Jonathan, James and Anne
with Norman in Bennett's
Tropical House, 2007

In 1984, Norman went to the USA, met Charles Thomas, and helped him to found the International Water Lily Society. His job was to persuade his waterlily contacts in England to join. The first he asked was Bill Heritage as he was the first person to welcome him into the trade some 30 years previously. They are still friends after another 23 years as are the many others he asked and many others he did not ask in the UK, USA, and Germany.

The old WLS. (now the IWGS) was remarkably successful. All the right people got together at the right time. Many new varieties of waterlilies were produced. Public gardens in the UK were persuaded to upgrade their displays. Real friends were made and knowledge spread.
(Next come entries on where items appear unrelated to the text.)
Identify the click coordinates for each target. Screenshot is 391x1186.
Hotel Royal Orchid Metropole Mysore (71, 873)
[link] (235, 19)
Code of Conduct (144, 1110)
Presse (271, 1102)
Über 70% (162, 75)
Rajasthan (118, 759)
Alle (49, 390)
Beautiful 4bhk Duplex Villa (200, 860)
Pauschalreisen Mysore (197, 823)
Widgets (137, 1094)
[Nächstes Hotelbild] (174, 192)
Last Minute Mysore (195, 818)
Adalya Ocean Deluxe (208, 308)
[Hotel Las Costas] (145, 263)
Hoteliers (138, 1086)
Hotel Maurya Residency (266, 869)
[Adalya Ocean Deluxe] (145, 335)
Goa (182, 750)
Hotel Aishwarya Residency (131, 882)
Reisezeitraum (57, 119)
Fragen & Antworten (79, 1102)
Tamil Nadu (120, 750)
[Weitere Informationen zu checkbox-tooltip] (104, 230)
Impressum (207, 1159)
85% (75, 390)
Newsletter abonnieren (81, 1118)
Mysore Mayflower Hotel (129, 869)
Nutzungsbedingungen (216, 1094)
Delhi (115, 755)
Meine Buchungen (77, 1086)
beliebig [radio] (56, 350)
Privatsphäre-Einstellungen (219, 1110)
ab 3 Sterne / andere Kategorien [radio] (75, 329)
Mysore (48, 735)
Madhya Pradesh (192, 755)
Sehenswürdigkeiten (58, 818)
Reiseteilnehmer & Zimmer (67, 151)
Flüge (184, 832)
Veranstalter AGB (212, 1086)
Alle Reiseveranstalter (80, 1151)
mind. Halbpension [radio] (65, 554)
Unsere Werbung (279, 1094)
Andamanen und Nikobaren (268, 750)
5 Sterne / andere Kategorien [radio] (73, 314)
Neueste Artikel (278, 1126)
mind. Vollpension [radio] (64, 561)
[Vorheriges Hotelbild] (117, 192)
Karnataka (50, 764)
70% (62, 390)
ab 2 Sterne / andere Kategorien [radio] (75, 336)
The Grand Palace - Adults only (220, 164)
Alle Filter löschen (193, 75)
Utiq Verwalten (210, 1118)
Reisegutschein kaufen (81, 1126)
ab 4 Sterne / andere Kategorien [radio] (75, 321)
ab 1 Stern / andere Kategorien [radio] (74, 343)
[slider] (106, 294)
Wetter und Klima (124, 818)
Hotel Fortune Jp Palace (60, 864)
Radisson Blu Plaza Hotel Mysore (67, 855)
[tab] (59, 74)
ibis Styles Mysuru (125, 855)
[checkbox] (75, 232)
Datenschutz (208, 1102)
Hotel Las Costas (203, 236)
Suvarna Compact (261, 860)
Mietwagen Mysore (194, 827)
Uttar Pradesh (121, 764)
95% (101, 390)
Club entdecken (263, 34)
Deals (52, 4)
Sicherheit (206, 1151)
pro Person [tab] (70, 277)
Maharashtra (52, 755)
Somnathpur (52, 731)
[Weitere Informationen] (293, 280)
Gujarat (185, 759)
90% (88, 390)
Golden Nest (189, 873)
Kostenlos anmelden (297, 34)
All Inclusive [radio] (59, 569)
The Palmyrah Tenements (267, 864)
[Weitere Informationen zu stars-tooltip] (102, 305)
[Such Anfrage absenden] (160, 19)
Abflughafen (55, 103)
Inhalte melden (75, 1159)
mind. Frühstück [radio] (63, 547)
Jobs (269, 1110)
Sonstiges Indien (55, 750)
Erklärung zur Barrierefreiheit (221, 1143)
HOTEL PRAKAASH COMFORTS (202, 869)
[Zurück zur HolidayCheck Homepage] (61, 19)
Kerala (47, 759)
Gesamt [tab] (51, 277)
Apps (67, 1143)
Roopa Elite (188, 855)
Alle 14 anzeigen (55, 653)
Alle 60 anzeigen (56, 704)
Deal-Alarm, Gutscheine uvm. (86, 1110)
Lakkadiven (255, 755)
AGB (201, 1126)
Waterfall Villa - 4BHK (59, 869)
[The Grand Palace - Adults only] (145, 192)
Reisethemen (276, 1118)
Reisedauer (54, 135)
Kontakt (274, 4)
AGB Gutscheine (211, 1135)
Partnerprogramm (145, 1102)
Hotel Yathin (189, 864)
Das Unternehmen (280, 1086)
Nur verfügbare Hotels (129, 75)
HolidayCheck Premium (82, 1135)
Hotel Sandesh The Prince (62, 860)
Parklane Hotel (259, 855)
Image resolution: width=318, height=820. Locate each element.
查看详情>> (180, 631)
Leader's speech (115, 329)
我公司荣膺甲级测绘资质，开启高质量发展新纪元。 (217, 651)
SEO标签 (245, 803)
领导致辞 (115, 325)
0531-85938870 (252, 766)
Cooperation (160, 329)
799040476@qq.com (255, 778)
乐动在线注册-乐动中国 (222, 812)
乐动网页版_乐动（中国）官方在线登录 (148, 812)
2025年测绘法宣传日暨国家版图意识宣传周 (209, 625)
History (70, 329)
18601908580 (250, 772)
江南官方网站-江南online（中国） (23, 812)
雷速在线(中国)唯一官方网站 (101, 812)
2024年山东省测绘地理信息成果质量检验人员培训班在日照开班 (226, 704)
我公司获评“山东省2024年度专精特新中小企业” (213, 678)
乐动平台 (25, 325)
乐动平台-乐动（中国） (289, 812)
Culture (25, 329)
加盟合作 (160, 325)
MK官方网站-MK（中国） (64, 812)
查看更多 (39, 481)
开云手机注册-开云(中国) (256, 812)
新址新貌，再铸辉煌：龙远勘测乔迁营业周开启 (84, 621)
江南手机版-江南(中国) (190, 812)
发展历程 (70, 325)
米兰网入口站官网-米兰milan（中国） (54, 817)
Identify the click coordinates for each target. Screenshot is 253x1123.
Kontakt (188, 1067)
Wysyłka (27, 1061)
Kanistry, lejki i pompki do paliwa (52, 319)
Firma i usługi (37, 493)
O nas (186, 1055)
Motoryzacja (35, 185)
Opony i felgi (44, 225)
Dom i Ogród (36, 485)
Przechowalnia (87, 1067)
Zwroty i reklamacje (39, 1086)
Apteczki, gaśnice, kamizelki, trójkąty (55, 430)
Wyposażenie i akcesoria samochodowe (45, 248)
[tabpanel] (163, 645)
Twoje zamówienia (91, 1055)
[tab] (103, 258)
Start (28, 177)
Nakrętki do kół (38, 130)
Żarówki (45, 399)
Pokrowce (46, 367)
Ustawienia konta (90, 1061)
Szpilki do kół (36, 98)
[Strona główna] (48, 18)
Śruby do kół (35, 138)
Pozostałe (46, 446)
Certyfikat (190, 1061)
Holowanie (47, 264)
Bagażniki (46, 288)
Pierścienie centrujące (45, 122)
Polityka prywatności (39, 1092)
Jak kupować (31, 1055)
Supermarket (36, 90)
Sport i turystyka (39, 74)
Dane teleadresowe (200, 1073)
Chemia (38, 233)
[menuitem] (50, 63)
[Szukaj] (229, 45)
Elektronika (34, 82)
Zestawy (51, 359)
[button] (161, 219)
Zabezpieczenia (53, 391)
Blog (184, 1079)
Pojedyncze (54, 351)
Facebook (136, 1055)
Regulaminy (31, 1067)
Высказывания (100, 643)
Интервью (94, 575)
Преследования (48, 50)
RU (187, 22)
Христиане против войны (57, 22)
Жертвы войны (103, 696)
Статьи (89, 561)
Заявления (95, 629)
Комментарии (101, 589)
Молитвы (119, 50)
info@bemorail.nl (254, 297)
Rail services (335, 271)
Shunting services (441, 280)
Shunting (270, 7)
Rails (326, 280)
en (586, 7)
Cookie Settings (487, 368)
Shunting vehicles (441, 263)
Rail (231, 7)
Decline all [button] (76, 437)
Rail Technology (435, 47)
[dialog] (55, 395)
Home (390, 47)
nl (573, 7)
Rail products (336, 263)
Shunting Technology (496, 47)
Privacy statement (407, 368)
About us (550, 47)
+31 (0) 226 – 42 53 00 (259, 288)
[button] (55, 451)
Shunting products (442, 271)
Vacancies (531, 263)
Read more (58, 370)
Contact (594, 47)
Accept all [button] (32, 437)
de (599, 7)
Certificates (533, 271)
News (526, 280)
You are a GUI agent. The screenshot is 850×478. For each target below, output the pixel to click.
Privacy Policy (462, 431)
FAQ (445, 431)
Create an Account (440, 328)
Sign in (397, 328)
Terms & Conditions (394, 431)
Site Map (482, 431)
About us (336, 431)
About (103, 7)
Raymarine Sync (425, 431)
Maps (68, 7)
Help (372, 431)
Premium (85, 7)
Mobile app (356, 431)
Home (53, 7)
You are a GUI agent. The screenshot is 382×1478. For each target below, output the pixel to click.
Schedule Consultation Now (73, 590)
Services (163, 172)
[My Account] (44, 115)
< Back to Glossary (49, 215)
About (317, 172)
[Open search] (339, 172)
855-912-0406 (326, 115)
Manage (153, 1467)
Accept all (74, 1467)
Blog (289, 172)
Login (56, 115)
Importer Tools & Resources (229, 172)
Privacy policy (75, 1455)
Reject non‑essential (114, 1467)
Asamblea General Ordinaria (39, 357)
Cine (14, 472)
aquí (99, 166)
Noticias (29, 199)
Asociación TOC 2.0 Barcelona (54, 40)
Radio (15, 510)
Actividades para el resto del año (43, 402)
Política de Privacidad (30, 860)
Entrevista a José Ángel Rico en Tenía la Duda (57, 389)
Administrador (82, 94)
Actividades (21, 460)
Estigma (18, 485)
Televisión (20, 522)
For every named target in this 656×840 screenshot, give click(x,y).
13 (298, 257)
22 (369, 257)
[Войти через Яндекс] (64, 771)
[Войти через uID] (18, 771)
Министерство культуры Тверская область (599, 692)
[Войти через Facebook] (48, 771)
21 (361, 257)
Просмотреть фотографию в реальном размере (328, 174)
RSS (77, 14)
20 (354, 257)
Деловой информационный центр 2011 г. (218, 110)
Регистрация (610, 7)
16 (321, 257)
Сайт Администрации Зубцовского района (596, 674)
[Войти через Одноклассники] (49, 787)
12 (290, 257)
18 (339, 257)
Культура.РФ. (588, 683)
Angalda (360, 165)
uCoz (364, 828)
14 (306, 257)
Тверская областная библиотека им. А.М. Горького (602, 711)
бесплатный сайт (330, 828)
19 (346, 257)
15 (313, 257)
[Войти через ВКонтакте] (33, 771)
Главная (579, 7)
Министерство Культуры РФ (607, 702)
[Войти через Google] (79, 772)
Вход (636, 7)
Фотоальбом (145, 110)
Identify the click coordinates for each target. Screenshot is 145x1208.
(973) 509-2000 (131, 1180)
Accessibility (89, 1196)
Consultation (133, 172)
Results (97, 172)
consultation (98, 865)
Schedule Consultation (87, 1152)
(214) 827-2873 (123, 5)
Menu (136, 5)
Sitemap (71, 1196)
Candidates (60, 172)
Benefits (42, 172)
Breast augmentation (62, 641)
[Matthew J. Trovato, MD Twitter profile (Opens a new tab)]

Norman was proud to be associated with this success but a little disappointed the IWGS is not as active now as it was, particularly in his own country.

In 1987 he was flattered to be asked to be the first member from the UK to be President of the IWLS. He was amazed to be elected to its Hall of Fame in 1996. In his opinion he did his best job after he was elected to the Hall of Fame. He got the German Gesellschaft Wassergarten Freunde (German Society of Water Garden Friends) to hold a joint Symposium with the IWGS in Munich in 1991.

The ancestors of Charles Thomas came from Speyer in Germany circa 1730. He suggested that he would like a symposium in Germany so that, among other things, he could look up his ancestors. Both of Charles's wishes came true. The President of the German Society was Karl Wachter who spoke no English. Norman only had his very rusty German learnt at school 50 years previously. The two became very good friends but it took three years and three visits to Germany to finalize the arrangements for the Munich Symposium. After Munich the Germans started attending the USA, British and French symposia in larger numbers and organized a very successful symposium of their own in Kassel in 1999.

The saying goes, "Behind every great man is a great woman," and this is certainly true with Pam and Norman. They met while in their teens and still at school; they lived in the same road. Towards the end of World War II they moved from London to Weymouth, a unique place on the southwest coast of England. They made it their home. 

Pam and Norman's 42nd anniversary, 1985 >

Pam was very supportive when Norman left teaching and started Bennetts' Water Lily Nursery, working with him during the day but still caring for their home and children; a family dinner was always on the table (no take-outs or pizzas). During the infancy of the business Pam and Norman renovated the old farmhouse adjacent to the nursery. Rose Farm became the much-loved family home.

In 1986 it was discovered that Pam was in the early stages of Parkinson's disease; she bore her illness privately and bravely and to her many friends always remained cheerful and uncomplaining. As her illness progressed Pam was still able to run the household but more and more daily tasks around the home became Norman's job. Norman accepted his new role, sadly, but willingly and devoted himself to keeping her happy. 

In July of 2008 Norman turned 87 and has been a widower for eight years. He still enjoys his Rotary Club, having served as its president in 1980. He derives great pleasure from his waterlilies and fish. He devotes countless hours to his National Collection of Water Lilies. He lives in the family home adjoining his beloved water gardens.


Norman grows new and untested or unnamed varieties in large decorative pots by his back door so that he does not have to walk far to keep them under constant surveillance. 

His swimming pool, also by his back door, is now home to a few varieties of waterlilies including 'Pam Bennett', and is home to about 60 golden orfe (Leuciscus idus). He hopes to continue this for many more years, enriched by visits from waterlily friends from all over the world.